◆ PROVIDED TEXT:
****************************************
Clustering on date(timestamp) (or something that's lower cardinality) would be more effective, although because of the volume of updates it will still be expensive.

At a happy hour event, I heard a Snowflake user that achieved acceptable results on a similar (ish) scenario by clustering on late arriving facts (e.g. iff(event_date<current_date, true, false))) (although I think they were INSERTing not UPSERTing and in the later case the micropartitions have to be re-written anyway so it might not help much.)

There are other things to consider too.

Inspect the query plan to confirm that ordering is the problem (e.g is a lot of time spent on ordering.) Without seeing your actual query, I wonder if a majority of the time is spent on the table scan (when it is grabbing the data from remote storage.) If a larger warehouse improves performance, this is likely the case since every added node in the cluster means more micro-partitions can be read concurrently.

Nat Taylor
  • 1,122
  • 7
  • 9
  • I tried the above but due to the number of UPSERTs clustering was ineffective. It seems limit the query result and columns in the select statement on a Small warehouse returns a result in about 4 seconds! With this in mind, if I need faster results I can increase warehouse size but this already optimal! – donkey Jul 19 '21 at 23:34
0

Are you running against:

  1. A true timestamp column?
  2. A JSON column cast as time stamp but no additional function?
  3. How many fields in the JSON
  4. What is the relative ratio of UPDATEs to INSERTs?
****************************************
◆ RECORDS SHOWN:
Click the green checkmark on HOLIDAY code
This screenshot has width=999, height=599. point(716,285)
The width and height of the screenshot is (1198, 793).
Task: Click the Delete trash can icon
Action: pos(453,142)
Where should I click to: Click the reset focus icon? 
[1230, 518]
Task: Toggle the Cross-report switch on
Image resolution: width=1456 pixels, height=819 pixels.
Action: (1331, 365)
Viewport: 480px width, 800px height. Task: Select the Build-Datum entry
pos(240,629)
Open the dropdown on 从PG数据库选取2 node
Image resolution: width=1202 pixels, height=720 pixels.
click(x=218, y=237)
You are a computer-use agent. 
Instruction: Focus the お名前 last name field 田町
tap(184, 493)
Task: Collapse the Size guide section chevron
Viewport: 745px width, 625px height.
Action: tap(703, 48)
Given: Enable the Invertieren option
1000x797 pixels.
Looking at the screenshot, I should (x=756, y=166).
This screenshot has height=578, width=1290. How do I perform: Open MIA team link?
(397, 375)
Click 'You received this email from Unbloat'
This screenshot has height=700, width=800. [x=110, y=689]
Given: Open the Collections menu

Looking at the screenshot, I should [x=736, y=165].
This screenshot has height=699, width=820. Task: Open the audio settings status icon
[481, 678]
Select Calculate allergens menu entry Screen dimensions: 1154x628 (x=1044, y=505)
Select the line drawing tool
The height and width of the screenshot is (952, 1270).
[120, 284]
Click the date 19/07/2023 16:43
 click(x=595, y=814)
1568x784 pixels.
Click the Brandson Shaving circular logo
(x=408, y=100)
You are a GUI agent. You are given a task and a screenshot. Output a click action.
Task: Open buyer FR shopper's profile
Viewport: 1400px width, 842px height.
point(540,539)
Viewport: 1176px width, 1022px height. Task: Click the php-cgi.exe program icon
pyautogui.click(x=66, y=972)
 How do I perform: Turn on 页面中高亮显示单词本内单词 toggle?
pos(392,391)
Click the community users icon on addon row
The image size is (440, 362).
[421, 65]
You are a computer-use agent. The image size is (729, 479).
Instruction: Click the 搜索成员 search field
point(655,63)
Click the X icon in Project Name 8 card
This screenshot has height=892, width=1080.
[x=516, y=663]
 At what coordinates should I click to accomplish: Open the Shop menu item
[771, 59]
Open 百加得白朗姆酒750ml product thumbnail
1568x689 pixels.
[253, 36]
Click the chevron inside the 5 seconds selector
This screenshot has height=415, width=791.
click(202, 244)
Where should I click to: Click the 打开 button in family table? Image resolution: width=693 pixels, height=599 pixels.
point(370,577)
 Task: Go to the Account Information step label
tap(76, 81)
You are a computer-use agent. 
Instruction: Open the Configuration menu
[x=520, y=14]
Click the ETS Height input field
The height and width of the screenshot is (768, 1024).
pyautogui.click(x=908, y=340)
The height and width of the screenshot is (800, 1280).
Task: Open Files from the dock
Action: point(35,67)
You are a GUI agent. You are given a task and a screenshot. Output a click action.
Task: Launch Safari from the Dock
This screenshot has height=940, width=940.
****************************************
◆ INSTRUCTION:
Answer these about the Snowflake clustering thread:
(a) What did the Snowflake user heard at a happy hour event cluster on?
(b) After limiting the query result and the columns in the select statement, about how long did a Small warehouse take to return a result?
(c) Why does a larger warehouse likely help when most of the time goes to the table scan?
You won't need the data for this.

◆ FULL ANSWER:
(a) Late arriving facts.
(b) About 4 seconds.
(c) Every added node in the cluster means more micro-partitions can be read concurrently.